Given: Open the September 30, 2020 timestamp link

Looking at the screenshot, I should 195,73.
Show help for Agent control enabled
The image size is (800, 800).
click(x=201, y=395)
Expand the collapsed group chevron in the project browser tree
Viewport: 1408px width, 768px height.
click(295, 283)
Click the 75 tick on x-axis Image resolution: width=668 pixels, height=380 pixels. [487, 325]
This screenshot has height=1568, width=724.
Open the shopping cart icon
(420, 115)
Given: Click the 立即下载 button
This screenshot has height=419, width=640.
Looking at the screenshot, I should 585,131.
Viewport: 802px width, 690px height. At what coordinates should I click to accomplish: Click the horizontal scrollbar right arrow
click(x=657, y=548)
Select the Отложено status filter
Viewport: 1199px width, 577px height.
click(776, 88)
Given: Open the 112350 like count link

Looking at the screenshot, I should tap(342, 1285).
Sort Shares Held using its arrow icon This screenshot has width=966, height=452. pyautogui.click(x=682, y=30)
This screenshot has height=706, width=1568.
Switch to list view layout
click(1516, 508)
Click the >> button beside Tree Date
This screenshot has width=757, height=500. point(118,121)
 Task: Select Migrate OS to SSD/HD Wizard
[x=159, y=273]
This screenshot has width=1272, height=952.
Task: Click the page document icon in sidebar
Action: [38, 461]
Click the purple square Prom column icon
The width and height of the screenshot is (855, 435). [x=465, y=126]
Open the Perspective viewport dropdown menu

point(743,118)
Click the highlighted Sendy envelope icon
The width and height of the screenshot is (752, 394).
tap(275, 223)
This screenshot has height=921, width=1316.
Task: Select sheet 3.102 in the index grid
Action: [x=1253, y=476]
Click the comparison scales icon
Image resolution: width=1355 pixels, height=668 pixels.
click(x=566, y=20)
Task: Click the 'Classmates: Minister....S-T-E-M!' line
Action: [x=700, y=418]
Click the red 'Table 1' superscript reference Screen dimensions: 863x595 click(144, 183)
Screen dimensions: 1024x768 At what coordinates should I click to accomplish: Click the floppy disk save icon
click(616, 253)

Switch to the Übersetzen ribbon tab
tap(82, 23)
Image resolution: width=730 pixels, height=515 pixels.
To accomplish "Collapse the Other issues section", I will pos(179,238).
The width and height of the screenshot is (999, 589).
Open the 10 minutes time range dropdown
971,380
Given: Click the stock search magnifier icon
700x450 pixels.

_ _ _ _ _

#### Work to complete
After finding the line that contains "Click the >> button beside Tree Date" in the records above, copy that line and each one after it exactly, through the final line.

#### Solution to the exercise
Click the >> button beside Tree Date
This screenshot has width=757, height=500. point(118,121)
 Task: Select Migrate OS to SSD/HD Wizard
[x=159, y=273]
This screenshot has width=1272, height=952.
Task: Click the page document icon in sidebar
Action: [38, 461]
Click the purple square Prom column icon
The width and height of the screenshot is (855, 435). [x=465, y=126]
Open the Perspective viewport dropdown menu

point(743,118)
Click the highlighted Sendy envelope icon
The width and height of the screenshot is (752, 394).
tap(275, 223)
This screenshot has height=921, width=1316.
Task: Select sheet 3.102 in the index grid
Action: [x=1253, y=476]
Click the comparison scales icon
Image resolution: width=1355 pixels, height=668 pixels.
click(x=566, y=20)
Task: Click the 'Classmates: Minister....S-T-E-M!' line
Action: [x=700, y=418]
Click the red 'Table 1' superscript reference Screen dimensions: 863x595 click(144, 183)
Screen dimensions: 1024x768 At what coordinates should I click to accomplish: Click the floppy disk save icon
click(616, 253)

Switch to the Übersetzen ribbon tab
tap(82, 23)
Image resolution: width=730 pixels, height=515 pixels.
To accomplish "Collapse the Other issues section", I will pos(179,238).
The width and height of the screenshot is (999, 589).
Open the 10 minutes time range dropdown
971,380
Given: Click the stock search magnifier icon
700x450 pixels.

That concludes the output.